Referring to fig. 1-4, in one embodiment, the support upper side 121 has an axial length in the range of 90mm to 120mm and the support lower side 122 has an axial length in the range of 30mm to 90mm. That is, the support upper side 121 can secure the embolic prevention effect after the above range, and the support lower side 122 can secure the positioning function while also reducing the resistance to the access to the input sheath after the above range.

Referring to fig. 1 to 4, in one embodiment, the diameter of the connection portion 150 ranges from 0.2mm to 0.5mm. That is, the individual braided wires 110 are gathered together at the proximal end 140 to form a connection 150, the diameter of the connection 150 being the overall outside diameter dimension of the gathered individual braided wires 110. The outer diameter of the connection part 150 is in the above range, and can facilitate connection with the push rod 200, and facilitate operation of the filter 100 by the push rod 200.

In one embodiment, the braided wires 110 are connected by a connector, welding, or adhesive to form the connection 150. That is, after the proximal end 140 is gathered, the braid 110 is secured by a connector, welding, bonding, or the like, ensuring that the braid 110 is securely gathered and secured, and the connecting portion 150 is formed.

In one embodiment, the filter 100 further comprises an anti-coagulant coating applied to the surface of the support body 120. After the anticoagulation coating is coated on the surface of the supporting body 120, blood can be prevented from being coagulated on the net structure of the supporting body 120, so that aortic arch blockage is avoided, and smooth blood flow is ensured.

In one embodiment, the thickness of the filter 100 ranges from 0.2mm to 1mm. After the thickness of the filter 100 is within the above range, the shrinkage and release performance of the filter 100 can be prevented from being affected, and the structural strength of the filter 100 can be ensured, thereby ensuring the usability of the filter 100.

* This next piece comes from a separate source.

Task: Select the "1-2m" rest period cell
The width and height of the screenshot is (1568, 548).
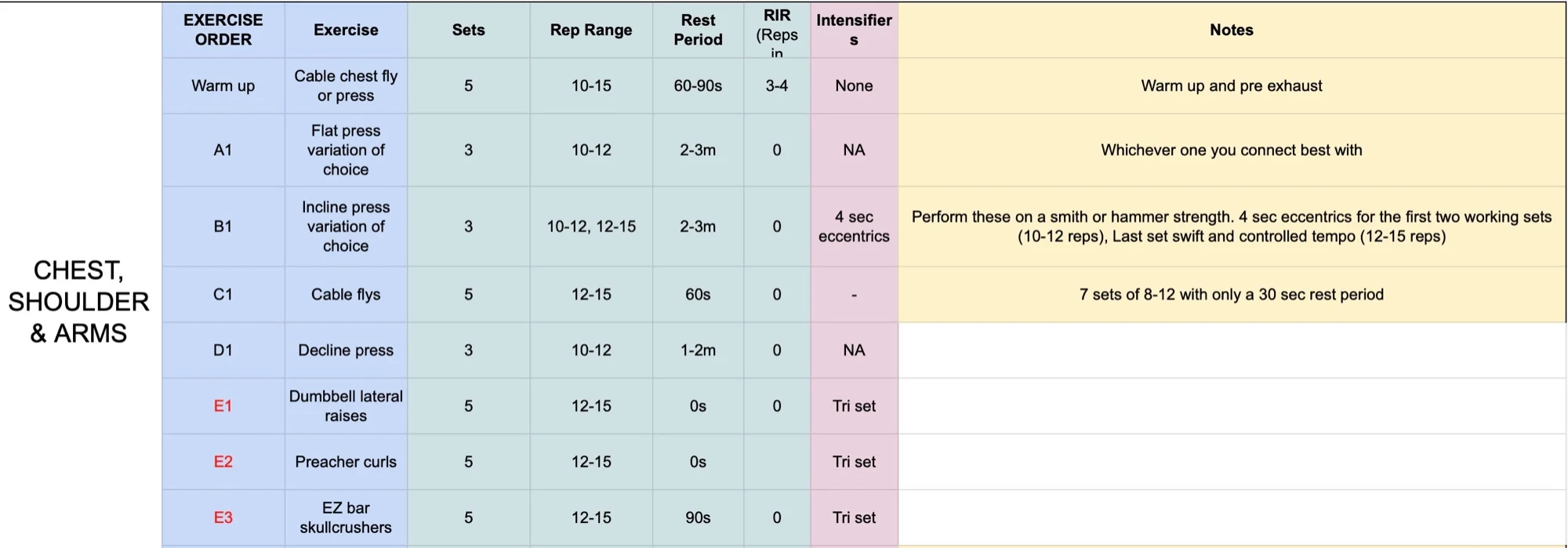Action: coord(698,350)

Referring to fig. 1 to 4, in an embodiment, the inscribed circle diameter of the mesh in the mesh structure ranges from 0.05mm to 0.5mm. That is, the mesh of the filter 100 has an inscribed circle diameter ranging from 0.05mm to 0.5mm. Thus, the embolic material can be prevented from passing through, the filtering effect of the embolic material is ensured, and meanwhile, the flowing of blood is not influenced.

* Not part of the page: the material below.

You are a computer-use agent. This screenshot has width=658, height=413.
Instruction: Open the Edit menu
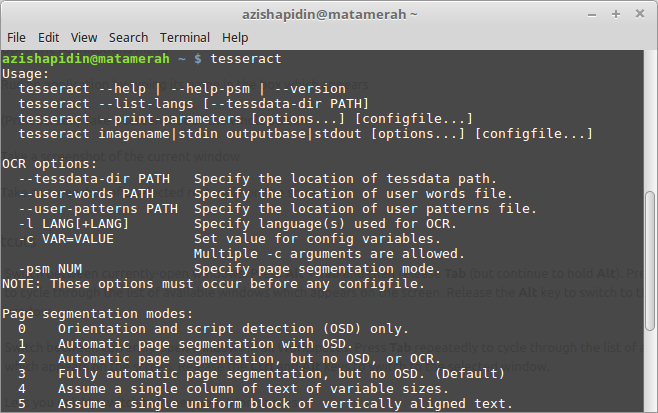[48, 37]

Referring to fig. 5, in an embodiment of the present invention, the support body 120 is woven using the woven wire 110 made of the shape memory metal material, and the diameter of the woven wire 110 is 0.02mm, and the pore size is about 0.1mm after the filter 100 is woven using the woven wire 110. Referring to fig. 6, in another embodiment of the present invention, the braided wires 110 are polymer wires and metal wires, respectively, the metal wires have a diameter of 0.3mm, the metal wires are used to form the skeleton structure 123, the pore diameter of which is about 10mm, the polymer wires have a diameter of 0.05mm, and the polymer wires are used to form the filter mesh structure 124, the pore diameter of which is about 0.1mm.

In one embodiment, the filter 100 is pre-bent into a natural form. I.e. the morphology of the filter 100 after the pre-bending treatment corresponds to the shape of the aortic arch. That is, after the filter 100 is molded, the support body 120 is subjected to a pre-bending process so that the filter 100 can substantially conform to the shape of the aortic arch. In this way, the natural morphology of the filter 100 can conform more to the anatomy of the luminal wall of the aortic arch after the filter 100 is released in the aortic arch, ensuring adherence of the filter 100.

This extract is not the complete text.